Da Il Mattino del 19/01/2004
Originale su http://ilmattino.caltanet.it/hermes/20040119/NAZIONALE/12/GIRO1.htm

Colpire nel mucchio

di Vittorio Dell'Uva

I gestori del dopo Saddam, per conto di Bush, danno fondo allo stereotipato frasario della indignazione per dire «non pasaran», ma evitano pubblicamente di interrogarsi su quanto quotidianamente succede. Tutto viene, sostanzialmente, rinviato al prossimo, ineluttabile, massacro senza che emerga appieno la supremazia dei vincitori sui vinti.

Due visioni politiche, che si contrappongono, ne escono entrambe sconfitte. La guerra di resistenza perde, con i propri connotati, i valori morali che potrebbero esserle riconosciuti se non si fa confusione tra il nazionalismo e le sue manipolazioni al servizio di forme violente di autoritarismo. Provare ad allontanare la fase della stabilizzazione made in Usa, colpendo nel mucchio iracheno, indica il permanere di simpatie e complicità sul territorio che non poteva essere «bonificato» di colpo dopo trenta anni di regime, ma è anche sintomo di grande debolezza. In alternativa al vero nemico, che sempre di più si chiude in un guscio blindato, la guerriglia va a scegliersi un obiettivo debole e indifeso perpetrando una strategia del terrore legata più alla logica della vendetta che a un progetto politico di restaurazione reso evanescente dalla cattura di Saddam Hussein. E non sarà l’alleanza partigiani-kamikaze a rendere la sua azione più nobile. Il primato politico del martirio e delle stragi in chiave antioccidentale, suggerito dai profeti della violenza di matrice islamica allevati alla scuola di Osama Bin Laden, sarebbe un altro insopportabile insulto per la società irachena appena uscita da una brutale dittatura laica.

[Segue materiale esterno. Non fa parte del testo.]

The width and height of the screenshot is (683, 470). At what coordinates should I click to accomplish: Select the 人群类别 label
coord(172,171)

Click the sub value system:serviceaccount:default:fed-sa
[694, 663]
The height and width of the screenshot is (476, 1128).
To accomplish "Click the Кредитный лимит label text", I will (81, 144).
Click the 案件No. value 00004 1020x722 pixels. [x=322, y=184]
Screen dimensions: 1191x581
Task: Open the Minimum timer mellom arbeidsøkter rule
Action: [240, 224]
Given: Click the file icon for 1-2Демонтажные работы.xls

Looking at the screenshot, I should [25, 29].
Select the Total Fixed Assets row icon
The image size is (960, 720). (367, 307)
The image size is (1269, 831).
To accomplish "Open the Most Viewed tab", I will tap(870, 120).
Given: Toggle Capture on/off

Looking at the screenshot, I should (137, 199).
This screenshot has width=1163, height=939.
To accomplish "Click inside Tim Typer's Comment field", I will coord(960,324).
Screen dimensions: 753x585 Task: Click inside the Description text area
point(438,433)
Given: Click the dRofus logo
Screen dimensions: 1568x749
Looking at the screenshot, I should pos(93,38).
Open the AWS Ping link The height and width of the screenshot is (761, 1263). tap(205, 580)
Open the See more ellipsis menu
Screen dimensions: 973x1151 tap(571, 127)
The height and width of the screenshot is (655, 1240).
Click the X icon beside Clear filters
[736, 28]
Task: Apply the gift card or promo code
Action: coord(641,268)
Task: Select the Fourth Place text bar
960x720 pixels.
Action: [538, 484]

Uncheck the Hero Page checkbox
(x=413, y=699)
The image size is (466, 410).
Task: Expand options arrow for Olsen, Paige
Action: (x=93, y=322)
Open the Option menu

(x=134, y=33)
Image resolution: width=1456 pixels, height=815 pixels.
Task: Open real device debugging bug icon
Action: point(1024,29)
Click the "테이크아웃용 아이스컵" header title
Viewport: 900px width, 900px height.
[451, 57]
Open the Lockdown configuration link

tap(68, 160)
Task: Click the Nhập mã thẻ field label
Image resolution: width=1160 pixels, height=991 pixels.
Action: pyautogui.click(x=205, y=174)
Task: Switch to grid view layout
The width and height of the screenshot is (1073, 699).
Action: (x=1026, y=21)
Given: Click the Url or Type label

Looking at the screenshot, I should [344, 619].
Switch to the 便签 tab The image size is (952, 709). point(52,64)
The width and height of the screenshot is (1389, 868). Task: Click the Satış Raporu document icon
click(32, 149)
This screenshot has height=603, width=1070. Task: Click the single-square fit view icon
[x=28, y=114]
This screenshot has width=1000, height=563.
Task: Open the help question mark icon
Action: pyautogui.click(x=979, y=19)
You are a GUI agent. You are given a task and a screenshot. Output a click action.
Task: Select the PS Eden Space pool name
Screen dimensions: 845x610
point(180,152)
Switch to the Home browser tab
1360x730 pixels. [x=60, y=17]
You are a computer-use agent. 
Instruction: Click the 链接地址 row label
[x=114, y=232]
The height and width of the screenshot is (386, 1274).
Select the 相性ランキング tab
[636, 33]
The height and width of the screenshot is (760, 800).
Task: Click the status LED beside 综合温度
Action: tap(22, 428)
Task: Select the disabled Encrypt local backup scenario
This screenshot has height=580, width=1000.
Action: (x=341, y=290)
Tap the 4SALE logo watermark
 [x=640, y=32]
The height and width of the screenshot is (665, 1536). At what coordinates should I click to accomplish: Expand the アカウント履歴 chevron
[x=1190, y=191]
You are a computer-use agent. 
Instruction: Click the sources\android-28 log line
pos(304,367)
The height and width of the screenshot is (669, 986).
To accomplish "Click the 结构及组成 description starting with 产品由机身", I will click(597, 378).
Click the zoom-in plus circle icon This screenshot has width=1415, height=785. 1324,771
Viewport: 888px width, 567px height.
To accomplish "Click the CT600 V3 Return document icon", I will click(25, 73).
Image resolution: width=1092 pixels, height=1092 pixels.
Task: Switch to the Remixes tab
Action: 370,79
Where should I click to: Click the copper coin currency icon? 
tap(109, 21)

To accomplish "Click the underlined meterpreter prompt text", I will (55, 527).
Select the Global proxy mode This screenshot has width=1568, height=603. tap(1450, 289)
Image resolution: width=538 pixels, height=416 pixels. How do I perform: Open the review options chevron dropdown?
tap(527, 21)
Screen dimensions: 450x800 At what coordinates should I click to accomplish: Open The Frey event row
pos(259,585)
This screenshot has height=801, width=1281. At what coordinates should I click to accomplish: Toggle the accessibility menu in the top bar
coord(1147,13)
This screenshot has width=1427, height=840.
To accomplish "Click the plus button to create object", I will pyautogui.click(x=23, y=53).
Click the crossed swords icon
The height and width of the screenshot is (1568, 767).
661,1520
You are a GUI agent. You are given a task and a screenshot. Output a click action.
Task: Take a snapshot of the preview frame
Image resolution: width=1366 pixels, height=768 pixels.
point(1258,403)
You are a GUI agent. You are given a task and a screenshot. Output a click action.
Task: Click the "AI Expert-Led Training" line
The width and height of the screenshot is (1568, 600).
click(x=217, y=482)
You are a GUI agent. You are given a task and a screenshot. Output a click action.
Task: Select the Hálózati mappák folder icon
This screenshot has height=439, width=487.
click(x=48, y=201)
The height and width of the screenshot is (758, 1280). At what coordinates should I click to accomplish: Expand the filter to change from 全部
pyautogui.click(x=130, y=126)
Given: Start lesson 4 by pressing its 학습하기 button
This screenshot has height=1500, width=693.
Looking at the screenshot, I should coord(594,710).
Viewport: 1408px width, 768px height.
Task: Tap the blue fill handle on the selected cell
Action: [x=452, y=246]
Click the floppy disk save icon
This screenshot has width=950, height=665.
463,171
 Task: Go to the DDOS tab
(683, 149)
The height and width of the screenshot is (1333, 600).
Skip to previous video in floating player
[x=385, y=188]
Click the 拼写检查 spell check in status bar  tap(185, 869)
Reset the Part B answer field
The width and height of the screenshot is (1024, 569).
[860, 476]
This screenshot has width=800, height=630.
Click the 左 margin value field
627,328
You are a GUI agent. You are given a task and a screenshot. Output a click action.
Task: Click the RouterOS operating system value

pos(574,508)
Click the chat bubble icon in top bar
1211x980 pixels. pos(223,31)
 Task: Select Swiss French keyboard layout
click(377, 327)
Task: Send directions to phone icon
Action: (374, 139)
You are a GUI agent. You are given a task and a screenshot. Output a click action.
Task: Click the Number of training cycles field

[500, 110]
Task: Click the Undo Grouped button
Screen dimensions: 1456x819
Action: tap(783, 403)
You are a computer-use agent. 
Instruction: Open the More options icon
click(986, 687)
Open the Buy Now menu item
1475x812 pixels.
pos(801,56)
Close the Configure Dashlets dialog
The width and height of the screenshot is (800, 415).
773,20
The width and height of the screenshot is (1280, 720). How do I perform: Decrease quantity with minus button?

Gli Stati Uniti non peccano di meno con la presunzione e con le opere. Pagando pegno con la perdita quotidiana dei propri soldati e con la caduta di credibilità agli occhi di quegli iracheni che a loro si sono affidati invocando sicurezza nell’ambito di un nuovo contesto democratico e che scoprono di poter morire anche nel luogo più protetto di Baghdad. Che poco, sul piano militare, si possa opporre alla guerriglia e ancor meno al terrorismo è una scoperta che gli americani avrebbero dovuto fare da tempo. Ma al passo cadenzato, cui hanno preso ad abituarsi in Afghanistan, non sembrano davvero in grado di rinunciare. Per il suo attacco a Saddam, testardamente condotto anche quando era chiaro che non c’erano da neutralizzare armi di distruzioni di massa, l’America ha rafforzato i bicipiti e mandato le ruspe a scavare sotto i pilastri del Palazzo di vetro. Ma soprattutto non ha saputo o forse voluto ridurre successivamente l’impatto della sua forza dominante sulla popolazione civile «liberata». La prima fase del dopoguerra è stata dedicata alla caccia all’uomo con una determinazione da esorcisti più che da conquistatori. Mentre veniva imposto il modello burocratico statunitense, la società irachena non era influenzata dallo spirito riformista di cui il Paese aveva urgente bisogno. Bisognava inaugurare subito le prime scuole della democrazia stimolando, con l’esempio, le «iscrizioni» in una società passata dalla paura all’apatia. Molte «prime pietre», in una atmosfera di crescente insoddisfazione, aspettano ancora di venire poste.